Many children who are referred for sedation need several consecutive treatments. In the present study, three sequential sedations decreased only slightly the child’s cooperation during administration of local anesthesia and during operative treatments; yet, they did not prevent the completion of the planned operative treatment. It can be concluded therefore, that consecutive sedation treatments are feasible. These results are in accordance with others (Erlandsson et al., 2001; Shapira et al., 1996) who also evaluated the effect of sequential sedations on the child’s level of cooperation during operative treatment. Shapira et al. (1996) found a decreased level of cooperation in the acceptance of the face and nose mask between the first and second treatment, and that none of the children who received midazolam cried or moved (mean score 4) at the first visit as opposed to their reaction at the second appointment (mean 3.5 ± 0.81) (according to Houpt scale). Erlandsson et al. (2001) found that 35% of the children who had more than one treatment showed a change in the level of cooperation in the different sessions, but all treatments were completed.
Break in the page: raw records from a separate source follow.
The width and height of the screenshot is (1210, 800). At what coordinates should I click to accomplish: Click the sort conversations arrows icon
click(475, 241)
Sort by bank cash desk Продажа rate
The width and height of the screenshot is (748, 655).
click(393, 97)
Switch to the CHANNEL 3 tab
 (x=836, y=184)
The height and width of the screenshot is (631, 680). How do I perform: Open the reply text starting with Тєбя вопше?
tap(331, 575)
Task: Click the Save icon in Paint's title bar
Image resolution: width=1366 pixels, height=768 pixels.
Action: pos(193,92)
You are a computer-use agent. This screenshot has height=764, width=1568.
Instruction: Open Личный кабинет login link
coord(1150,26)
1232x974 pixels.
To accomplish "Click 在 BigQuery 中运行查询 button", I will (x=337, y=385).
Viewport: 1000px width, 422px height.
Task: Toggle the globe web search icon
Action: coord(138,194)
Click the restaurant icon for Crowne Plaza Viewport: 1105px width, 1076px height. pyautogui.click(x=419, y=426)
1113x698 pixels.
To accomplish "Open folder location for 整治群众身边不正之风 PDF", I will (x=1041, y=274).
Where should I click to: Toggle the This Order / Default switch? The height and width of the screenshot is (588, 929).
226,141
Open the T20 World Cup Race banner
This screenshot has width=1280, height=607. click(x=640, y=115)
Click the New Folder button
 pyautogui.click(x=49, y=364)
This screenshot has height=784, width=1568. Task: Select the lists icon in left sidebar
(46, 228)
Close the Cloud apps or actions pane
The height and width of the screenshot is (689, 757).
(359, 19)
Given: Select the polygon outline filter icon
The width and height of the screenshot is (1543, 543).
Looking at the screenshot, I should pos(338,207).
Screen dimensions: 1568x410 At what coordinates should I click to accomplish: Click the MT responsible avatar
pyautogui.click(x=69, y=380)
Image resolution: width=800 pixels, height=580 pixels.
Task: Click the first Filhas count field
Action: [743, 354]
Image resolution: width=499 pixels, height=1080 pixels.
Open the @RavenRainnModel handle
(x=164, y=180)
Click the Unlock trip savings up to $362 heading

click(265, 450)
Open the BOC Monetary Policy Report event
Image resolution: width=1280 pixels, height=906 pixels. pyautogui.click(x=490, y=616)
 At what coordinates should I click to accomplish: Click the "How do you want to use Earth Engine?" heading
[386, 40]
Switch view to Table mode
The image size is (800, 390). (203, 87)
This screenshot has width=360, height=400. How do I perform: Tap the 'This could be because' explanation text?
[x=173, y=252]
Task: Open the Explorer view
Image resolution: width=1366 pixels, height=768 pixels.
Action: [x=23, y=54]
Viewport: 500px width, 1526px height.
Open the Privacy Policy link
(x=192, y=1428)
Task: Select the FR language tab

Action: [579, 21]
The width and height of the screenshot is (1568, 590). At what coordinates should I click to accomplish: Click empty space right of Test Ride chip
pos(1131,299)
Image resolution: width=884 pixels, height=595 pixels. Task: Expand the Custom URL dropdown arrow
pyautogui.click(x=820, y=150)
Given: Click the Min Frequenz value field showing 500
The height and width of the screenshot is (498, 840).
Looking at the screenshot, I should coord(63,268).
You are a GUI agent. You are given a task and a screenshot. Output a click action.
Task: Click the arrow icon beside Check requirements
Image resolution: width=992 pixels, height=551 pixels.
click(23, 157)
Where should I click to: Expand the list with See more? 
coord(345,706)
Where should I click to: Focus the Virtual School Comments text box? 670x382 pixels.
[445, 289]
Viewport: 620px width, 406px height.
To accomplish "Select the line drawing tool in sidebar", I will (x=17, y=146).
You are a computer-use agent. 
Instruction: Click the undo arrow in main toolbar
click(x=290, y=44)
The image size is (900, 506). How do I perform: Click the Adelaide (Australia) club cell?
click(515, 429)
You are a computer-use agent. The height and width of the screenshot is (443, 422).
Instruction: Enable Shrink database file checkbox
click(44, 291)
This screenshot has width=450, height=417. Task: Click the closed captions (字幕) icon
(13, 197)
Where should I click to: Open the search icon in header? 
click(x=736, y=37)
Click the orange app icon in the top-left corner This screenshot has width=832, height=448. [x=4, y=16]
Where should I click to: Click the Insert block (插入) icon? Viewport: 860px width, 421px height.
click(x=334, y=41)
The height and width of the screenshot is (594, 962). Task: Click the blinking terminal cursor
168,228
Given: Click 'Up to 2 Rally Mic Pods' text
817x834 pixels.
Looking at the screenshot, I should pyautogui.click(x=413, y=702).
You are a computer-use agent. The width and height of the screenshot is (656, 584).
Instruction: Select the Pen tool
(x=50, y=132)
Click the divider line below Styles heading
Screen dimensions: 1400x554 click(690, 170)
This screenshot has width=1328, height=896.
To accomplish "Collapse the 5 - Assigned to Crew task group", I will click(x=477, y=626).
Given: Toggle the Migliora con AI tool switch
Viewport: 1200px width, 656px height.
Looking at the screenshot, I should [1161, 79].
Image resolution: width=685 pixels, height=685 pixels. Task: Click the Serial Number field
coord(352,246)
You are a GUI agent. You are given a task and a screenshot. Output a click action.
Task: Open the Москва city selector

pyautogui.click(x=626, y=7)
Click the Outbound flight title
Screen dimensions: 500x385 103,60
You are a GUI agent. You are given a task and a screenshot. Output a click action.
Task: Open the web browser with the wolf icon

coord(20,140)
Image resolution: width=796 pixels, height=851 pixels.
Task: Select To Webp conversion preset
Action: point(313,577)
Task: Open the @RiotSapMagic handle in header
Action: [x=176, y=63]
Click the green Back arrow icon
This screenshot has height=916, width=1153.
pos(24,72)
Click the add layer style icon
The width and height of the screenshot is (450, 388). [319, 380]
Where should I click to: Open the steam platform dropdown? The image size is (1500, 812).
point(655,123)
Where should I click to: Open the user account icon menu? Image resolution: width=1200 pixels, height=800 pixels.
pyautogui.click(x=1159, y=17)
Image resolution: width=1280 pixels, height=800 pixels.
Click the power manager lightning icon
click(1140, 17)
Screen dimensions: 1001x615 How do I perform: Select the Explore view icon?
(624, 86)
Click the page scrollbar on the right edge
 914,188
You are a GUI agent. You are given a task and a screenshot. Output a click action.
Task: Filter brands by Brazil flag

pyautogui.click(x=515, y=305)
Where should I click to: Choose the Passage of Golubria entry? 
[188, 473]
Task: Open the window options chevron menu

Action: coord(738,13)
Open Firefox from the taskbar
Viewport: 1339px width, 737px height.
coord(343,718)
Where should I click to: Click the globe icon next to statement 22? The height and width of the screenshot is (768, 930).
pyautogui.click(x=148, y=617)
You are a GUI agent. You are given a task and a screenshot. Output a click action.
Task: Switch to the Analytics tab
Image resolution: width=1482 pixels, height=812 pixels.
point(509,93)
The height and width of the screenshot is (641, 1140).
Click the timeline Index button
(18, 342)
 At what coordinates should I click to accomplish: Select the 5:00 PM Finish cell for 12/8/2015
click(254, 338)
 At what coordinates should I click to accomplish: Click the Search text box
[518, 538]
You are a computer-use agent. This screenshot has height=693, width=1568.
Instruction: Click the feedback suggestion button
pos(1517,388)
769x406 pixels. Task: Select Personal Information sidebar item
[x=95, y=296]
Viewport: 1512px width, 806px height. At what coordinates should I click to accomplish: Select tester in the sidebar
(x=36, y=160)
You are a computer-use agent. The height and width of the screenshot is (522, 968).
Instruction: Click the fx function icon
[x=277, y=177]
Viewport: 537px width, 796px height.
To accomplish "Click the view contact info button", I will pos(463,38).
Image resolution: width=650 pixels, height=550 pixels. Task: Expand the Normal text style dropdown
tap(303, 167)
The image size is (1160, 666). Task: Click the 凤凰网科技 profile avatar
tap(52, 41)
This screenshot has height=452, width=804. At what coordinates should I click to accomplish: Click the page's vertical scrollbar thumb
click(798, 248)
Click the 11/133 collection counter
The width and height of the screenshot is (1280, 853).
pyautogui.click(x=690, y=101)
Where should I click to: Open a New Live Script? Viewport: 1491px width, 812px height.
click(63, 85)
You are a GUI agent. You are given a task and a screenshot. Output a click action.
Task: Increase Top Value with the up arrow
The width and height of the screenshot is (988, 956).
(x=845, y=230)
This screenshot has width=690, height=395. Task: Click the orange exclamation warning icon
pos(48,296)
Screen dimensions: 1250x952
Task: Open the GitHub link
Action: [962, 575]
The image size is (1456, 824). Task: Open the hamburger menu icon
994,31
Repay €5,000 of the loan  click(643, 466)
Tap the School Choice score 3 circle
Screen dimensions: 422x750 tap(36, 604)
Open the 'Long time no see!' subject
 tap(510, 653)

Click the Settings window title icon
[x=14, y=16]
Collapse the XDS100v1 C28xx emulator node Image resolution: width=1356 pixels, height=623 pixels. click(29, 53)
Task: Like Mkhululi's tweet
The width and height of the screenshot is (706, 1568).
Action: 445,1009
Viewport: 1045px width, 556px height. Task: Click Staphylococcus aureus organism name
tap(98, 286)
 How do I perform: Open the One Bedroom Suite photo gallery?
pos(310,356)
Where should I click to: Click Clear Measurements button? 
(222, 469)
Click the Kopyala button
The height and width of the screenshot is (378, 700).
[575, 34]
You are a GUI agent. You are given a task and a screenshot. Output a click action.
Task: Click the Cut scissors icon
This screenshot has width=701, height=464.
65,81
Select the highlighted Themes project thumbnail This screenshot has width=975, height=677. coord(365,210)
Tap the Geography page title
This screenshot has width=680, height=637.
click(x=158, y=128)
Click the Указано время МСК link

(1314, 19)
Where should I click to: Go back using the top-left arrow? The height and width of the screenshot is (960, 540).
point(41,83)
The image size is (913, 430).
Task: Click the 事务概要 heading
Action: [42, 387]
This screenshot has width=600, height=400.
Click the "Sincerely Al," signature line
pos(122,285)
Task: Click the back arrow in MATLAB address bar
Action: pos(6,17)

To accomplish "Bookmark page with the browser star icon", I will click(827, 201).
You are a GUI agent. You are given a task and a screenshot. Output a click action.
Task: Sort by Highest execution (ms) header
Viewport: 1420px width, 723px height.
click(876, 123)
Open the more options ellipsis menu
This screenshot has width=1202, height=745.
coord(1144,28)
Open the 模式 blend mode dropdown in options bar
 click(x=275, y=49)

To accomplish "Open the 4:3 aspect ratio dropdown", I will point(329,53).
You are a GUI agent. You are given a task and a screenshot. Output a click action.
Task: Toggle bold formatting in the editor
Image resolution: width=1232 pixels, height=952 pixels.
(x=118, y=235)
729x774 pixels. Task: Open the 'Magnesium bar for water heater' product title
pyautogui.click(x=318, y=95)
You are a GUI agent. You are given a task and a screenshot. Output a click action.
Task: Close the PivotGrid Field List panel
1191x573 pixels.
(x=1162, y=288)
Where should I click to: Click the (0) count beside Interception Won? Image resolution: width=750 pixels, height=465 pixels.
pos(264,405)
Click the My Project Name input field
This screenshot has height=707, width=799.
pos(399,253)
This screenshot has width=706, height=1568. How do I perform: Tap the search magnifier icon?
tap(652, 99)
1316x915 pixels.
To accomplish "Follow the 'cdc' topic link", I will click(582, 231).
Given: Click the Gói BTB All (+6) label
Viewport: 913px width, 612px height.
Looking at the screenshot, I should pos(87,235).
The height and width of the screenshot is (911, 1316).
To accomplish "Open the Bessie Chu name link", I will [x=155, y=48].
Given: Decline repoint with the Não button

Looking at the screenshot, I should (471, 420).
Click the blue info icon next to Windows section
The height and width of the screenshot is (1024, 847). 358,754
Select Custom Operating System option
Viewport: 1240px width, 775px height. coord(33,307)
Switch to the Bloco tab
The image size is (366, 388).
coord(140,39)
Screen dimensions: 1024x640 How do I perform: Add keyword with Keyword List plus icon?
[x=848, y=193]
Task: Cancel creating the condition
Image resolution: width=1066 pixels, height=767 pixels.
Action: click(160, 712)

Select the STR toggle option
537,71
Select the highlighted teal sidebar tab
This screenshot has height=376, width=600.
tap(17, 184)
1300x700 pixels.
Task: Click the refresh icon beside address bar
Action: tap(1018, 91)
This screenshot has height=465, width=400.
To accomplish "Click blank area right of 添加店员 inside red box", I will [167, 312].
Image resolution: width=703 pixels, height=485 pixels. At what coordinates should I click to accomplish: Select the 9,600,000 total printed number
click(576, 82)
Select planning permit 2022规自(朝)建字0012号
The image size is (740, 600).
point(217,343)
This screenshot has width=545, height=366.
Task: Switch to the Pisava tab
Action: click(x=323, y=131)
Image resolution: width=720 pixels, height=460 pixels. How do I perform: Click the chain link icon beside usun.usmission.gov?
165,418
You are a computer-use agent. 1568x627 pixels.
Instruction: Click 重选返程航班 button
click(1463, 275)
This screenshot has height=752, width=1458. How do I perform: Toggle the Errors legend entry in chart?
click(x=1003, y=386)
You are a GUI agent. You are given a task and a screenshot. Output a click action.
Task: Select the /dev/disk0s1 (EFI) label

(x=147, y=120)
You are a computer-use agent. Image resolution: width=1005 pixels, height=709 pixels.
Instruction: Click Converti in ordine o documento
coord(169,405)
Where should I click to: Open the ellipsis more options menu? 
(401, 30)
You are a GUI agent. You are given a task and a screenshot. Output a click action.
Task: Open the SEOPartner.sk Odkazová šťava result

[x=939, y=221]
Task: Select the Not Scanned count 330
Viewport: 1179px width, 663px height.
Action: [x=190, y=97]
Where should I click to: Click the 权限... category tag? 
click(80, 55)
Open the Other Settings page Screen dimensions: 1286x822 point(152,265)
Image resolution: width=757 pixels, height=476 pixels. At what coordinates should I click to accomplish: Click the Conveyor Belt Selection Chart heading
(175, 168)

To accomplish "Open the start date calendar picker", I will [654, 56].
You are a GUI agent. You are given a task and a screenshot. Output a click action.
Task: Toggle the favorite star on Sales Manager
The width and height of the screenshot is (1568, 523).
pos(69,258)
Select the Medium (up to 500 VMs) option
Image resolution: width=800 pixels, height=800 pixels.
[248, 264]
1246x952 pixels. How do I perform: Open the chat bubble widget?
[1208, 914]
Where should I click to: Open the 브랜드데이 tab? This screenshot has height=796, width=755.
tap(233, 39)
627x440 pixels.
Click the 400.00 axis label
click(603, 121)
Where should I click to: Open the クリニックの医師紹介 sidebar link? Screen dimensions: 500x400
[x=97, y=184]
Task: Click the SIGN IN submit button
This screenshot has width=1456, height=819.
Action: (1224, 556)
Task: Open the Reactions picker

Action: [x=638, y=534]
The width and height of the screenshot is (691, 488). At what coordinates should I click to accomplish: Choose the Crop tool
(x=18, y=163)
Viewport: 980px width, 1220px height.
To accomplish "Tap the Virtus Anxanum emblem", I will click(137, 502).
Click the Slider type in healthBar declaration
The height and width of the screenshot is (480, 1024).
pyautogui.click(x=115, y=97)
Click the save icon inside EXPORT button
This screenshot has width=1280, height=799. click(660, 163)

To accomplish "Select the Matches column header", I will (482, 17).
IR midazolam sedation in conjunction with N2O and C-CLAD is an effective, reliable, and safe method to increase cooperation in very young and/or anxious children who are uncooperative during dental treatment. Hiccups, nistagmus and diplopia, which are transient adverse reactions, may be associated with midazolam. This approach is a preferable alternative to treatment under general anesthesia. Most children change their perception of dental treatment, and even improve their behavior during future dental treatments.